Copper Wire Thefts Leave City Powerless -- Literally
|The path to riches, or premature death -- or both?|
San Francisco Police have been called in to at least a dozen copper wire thefts from underground power vaults in the past three weeks. Also, yesterday, thieves made off with copper wiring that triggered a power outage at UCSF Medical Center and forced the hospital onto backup generators.
But is there great money to be made in ripping off copper wiring?
Well -- you're not going to retire on it. According to scrap metal dealers SF Weekly has chatted with, copper brings in $2.90 to $3 a pound, and 30 feet of wiring might weigh around 20 pounds.
Of course, that might be enough money to risk death by electrocution for the people removing manhole covers and using hacksaws or bolt cutters to steal copper wiring serving as the "neutral leg" in high-voltage power delivery.
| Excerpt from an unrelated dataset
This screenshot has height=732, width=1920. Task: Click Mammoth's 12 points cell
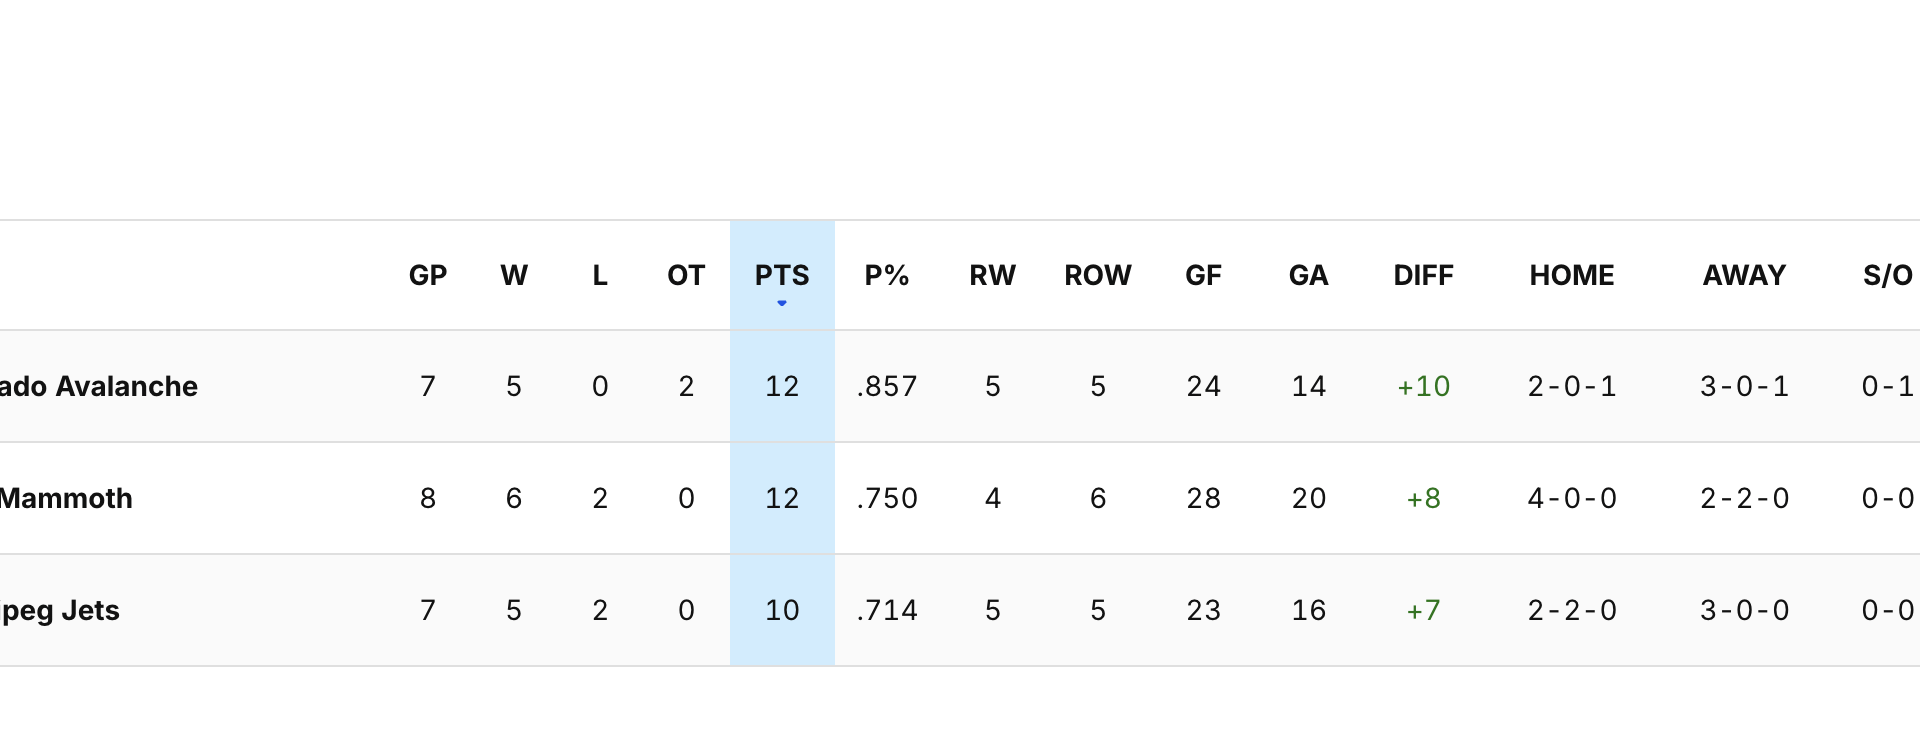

Calls to police querying exactly how much copper has been purloined in the past three weeks did not turn up answers. Department spokesman Sergeant Troy Dangerfield says it's hard to say. The victims reporting thefts rarely report the weight or amount of wiring they've lost. It doesn't take too much missing wiring to trigger a power outage -- or satisfy a thief, it would seem.
"A lot of them are simply running off with it. People use bicycles, put what they can on the bike, and go. If they get 15 bucks for it, they're happy," says Dangerfield. "The type of people who steal copper -- how should I put this? They're not regular, working-class people who come home and say, 'Oh, let's go steal some copper.'"
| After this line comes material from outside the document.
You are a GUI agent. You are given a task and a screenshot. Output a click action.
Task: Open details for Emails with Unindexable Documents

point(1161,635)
This is a problem that has existed for many years prior to the current wave of thefts from power vaults, Dangerfield adds.
The underground vaults hit so far are in the 4500 and 4900 blocks of Mission; the vicinities of Mission and 14th and Mission and 12th; Folsom and Hawthorne; Drumm and Battery; the 400 block of Jackson; Gough and O'Farrell, Sacramento and Webster; Turk and Masonic; Mission and Harrington; and Eighth and Minna. Police describe these blocks as "light industrial areas" with no overhead wires.
Neither police nor citizens are encouraged to wander into subterranean vaults "as the possibility of electrocution is very high."